Histogram calculation with an arbitrary number of bins is a problem on GPUs. nVidia released a histogram example which supports 256 bins for 8-bit data with CUDA 1.1 release. However the program is still very limited.

You can find the source code for histogram calculation with any number of bins that operates on 32-bit floating point data of any size (the input however needs to be between 0-1 range, but you can easily change the code to support any other range if you prefer not to normalize your data first) on my website:


The code is based on the following two publications:
author = “R. Shams and R. A. Kennedy”,
title = “Efficient Histogram Algorithms for {NVIDIA} {CUDA} Compatible Devices”,
booktitle = “Proc. Int. Conf. on Signal Processing and Communications Systems ({ICSPCS})”,
address = “Gold Coast, Australia”,
month = dec,
year = “2007”,
pages = “418-422”,

author = “R. Shams and N. Barnes”,
title = “Speeding up Mutual Information Computation Using {NVIDIA} {CUDA} Hardware”,
booktitle = “Proc. Digital Image Computing: Techniques and Applications ({DICTA})”,
address = “Adelaide, Australia”,
month = dec,
year = “2007”,
pages = “555-560”,
doi = “10.1109/DICTA.2007.4426846”,

I look forward to your feedback and comments.

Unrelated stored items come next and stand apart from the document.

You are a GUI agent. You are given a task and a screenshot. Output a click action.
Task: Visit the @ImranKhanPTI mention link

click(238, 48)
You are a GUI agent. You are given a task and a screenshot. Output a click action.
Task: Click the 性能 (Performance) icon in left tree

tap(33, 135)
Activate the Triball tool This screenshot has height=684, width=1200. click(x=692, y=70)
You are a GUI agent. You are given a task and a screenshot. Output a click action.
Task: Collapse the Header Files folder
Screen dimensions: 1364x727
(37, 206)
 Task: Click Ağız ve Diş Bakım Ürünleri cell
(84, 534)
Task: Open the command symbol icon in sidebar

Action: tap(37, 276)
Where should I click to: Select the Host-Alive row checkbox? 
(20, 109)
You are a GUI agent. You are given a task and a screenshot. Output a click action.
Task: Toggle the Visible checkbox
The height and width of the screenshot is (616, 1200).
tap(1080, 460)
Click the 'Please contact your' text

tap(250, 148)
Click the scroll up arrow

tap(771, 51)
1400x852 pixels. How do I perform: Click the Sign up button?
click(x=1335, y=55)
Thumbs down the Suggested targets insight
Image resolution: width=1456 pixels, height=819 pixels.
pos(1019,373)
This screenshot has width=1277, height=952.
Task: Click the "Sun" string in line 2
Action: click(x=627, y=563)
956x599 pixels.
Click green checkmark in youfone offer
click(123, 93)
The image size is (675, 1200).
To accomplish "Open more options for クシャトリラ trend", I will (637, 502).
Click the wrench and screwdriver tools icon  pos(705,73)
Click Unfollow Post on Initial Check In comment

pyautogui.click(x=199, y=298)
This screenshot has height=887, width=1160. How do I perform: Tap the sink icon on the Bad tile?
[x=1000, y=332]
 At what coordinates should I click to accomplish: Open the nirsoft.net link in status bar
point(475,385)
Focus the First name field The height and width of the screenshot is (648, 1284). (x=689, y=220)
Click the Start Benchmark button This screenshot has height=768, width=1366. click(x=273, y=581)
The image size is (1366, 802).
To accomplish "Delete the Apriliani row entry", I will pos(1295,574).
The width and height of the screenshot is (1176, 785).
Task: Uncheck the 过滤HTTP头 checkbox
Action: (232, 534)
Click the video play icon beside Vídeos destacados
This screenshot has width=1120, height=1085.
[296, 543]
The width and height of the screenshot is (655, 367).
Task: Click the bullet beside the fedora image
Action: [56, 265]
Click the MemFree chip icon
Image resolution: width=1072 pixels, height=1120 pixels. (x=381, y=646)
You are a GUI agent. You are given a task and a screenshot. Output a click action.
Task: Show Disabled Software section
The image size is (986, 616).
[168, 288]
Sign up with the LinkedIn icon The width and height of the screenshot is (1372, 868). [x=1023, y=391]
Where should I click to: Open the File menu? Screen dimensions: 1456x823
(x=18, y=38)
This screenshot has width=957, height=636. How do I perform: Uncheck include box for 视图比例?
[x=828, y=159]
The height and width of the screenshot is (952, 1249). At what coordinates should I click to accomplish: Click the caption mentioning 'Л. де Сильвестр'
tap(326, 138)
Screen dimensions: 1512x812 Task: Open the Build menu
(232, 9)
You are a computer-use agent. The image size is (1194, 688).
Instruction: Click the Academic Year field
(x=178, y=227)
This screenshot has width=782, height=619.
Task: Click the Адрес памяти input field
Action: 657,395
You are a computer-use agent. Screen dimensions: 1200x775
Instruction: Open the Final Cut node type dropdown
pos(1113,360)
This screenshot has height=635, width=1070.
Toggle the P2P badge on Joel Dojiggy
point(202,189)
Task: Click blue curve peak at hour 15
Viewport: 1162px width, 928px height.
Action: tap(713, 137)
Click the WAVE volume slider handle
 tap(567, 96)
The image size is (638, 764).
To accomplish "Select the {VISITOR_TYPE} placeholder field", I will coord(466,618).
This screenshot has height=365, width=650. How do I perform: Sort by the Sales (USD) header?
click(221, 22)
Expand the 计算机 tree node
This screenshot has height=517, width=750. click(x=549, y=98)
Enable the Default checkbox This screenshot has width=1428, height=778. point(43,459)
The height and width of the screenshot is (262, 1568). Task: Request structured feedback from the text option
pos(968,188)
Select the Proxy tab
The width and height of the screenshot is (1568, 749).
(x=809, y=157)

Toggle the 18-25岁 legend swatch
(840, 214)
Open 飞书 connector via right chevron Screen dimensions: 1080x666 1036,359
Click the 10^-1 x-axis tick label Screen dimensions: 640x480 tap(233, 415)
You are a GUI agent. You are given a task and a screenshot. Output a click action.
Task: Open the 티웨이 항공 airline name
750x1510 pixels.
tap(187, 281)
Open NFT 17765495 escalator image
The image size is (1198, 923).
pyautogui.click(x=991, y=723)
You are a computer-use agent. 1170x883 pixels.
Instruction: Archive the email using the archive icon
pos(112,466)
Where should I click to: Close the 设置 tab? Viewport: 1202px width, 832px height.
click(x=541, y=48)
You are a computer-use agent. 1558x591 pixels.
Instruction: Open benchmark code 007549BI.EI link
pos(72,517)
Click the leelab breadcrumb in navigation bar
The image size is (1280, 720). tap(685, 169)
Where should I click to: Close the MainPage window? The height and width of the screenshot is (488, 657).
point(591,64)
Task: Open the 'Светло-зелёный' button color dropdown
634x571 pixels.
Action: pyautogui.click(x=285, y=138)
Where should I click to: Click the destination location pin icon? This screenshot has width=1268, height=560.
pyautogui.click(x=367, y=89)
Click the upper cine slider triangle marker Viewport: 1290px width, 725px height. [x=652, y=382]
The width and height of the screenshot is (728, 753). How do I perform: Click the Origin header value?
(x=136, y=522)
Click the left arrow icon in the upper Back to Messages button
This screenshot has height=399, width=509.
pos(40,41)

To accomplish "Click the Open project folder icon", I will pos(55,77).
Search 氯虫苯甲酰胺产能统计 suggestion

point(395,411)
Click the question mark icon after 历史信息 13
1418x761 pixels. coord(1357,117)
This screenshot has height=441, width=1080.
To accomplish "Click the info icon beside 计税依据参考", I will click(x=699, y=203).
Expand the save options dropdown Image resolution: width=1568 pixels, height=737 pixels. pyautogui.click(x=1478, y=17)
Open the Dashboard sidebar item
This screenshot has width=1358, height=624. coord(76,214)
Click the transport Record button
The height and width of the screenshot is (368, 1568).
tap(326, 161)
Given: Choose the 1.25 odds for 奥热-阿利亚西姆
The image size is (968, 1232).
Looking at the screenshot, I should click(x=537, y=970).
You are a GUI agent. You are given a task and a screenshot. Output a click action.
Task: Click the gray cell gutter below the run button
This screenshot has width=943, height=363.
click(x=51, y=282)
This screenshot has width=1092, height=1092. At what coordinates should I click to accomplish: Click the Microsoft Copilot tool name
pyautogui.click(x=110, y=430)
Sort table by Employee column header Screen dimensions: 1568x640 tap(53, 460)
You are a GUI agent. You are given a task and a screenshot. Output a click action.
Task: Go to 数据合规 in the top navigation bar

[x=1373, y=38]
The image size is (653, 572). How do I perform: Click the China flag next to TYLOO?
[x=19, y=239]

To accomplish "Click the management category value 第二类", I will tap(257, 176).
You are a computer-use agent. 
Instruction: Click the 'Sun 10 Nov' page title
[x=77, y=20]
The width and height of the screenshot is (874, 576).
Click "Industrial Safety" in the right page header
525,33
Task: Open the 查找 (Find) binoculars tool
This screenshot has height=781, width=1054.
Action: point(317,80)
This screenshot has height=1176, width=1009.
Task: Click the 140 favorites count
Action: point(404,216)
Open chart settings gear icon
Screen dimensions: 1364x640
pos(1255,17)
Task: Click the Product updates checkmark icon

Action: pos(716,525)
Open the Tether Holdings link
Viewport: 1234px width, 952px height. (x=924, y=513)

The problem with all gpu hist calcs I’ve seen so far is too much data dependency.
Calculating hist for blackout image is 10 times slower than for normally distributed pixels usually used in tests.
In this case your approx hist calc claimed to be data independent is the most attractive.
Unfortunately it is very inaccurate unless it has bugs (in which case, please, fix it) otherwise histogram64 can be used for 8-bit images.
All your accurate hist implementations converted to work with 8-bit images loose to nvidia histogram256 performance-wise.

Thanks for posting this, interesting work.

I encourage other researchers to post their CUDA-related publications here on the forums.